“Erdoğan-AKP iktidarı yargıdan Meclis’e tüm alanları Kaçak Saray’ın denetimine soktu. 12 Eylül’e dayanan anti-demokratik yasalarla, barajlarla, ucube siyasi partiler kanunlarıyla birlikte seçimler halkın iradesinin önüne konulan bir barikat işlevi görüyor.
AKP, yasakların yanında hile ve çeşitli yanlış yönlendirmelerle önceden belirlemeye çalıştığı seçimlere dayanarak iktidarını sürdürmeye çalışıyor. Yasaklı, baskılı, barajlı ve hileli seçimlerle alınacak yetkinin de meşruluğu yoktur! Bu koşullarda bu ülkede Erdoğan’ın diline doladığı ‘milli irade’nin çıkacağı son yer seçim sandığıdır!
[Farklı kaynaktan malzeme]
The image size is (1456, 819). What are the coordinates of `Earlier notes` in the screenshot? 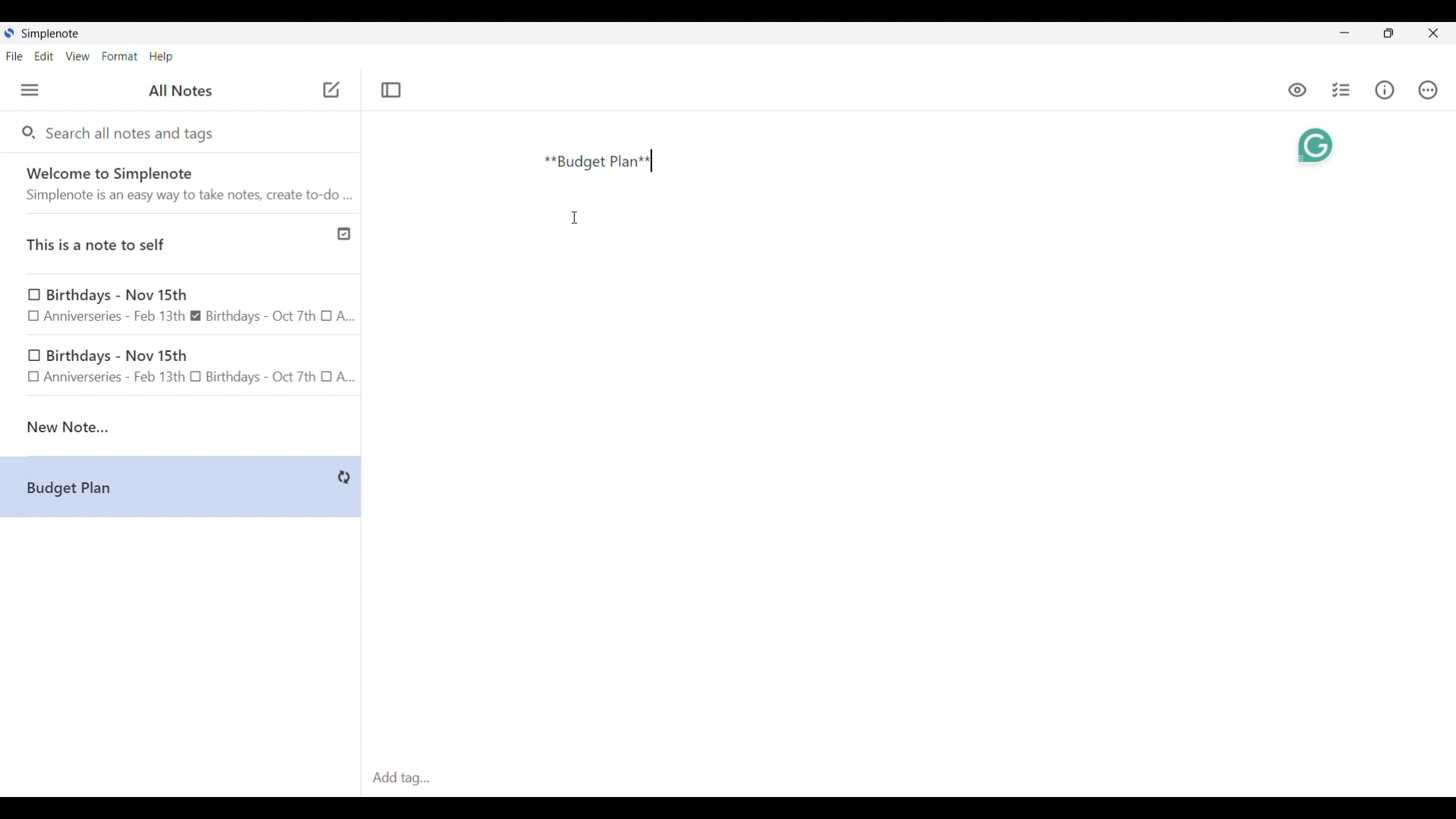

Birleşik Haziran Hareketi olarak, kamuoyuna duyurduğumuz seçim tavrımızın bir gereği de ülkemizde seçimlerin güvenli bir ortamda yapılmasını sağlamak olacaktır. Sandık güvenliğinin alınması, oylara sahip çıkılması ve seçim hilelerinin karşısında örgütlü bir şekilde durulması Haziran Hareketinin de sorumluluğundadır.
Birleşik Haziran Hareketi kendisi ile aynı kaygıları güden sandık güvenliğini sağlamak üzere kurulmuş sivil girişimler ile dayanışma içinde olacaktır.
Gelin, Haziran Meclisleriyle;
Adaletin Türkiye’sini… Eşitliğin Türkiye’sini…
Özgürlüğün Türkiye’sini… Kardeşliğin Türkiye’sini…
Laik Türkiye’yi… Emekçilerin Türkiye’sini…
Haziran Türkiye’sini kurmak için umut yürüyüşümüzü büyütelim, Haziran Meclislerinde buluşalım ve birlikte yürüyelim!
Bu güzelim ülkeyi işbirlikçilerin sömürgenlerin, zorbaların, ‘millet iradesi’ kisvesi altında halkı hiçe sayanların, hırsızların, katillerin elinden çekip alalım.
Onların korktuğu şeyi yapalım. Ayaklar baş olsun! Öyle ki, sömürücü, rantçı, hırsız, katil bir daha ebediyen bu güzel ülkeye baş olmayı hayal bile edemesin.
Türkiye gerici faşistlerle, katillerle, kadın cinayetleriyle, bilim ve akıl düşmanlarıyla yan yana anılmasın. Bu karanlık, bu utanç bitsin.”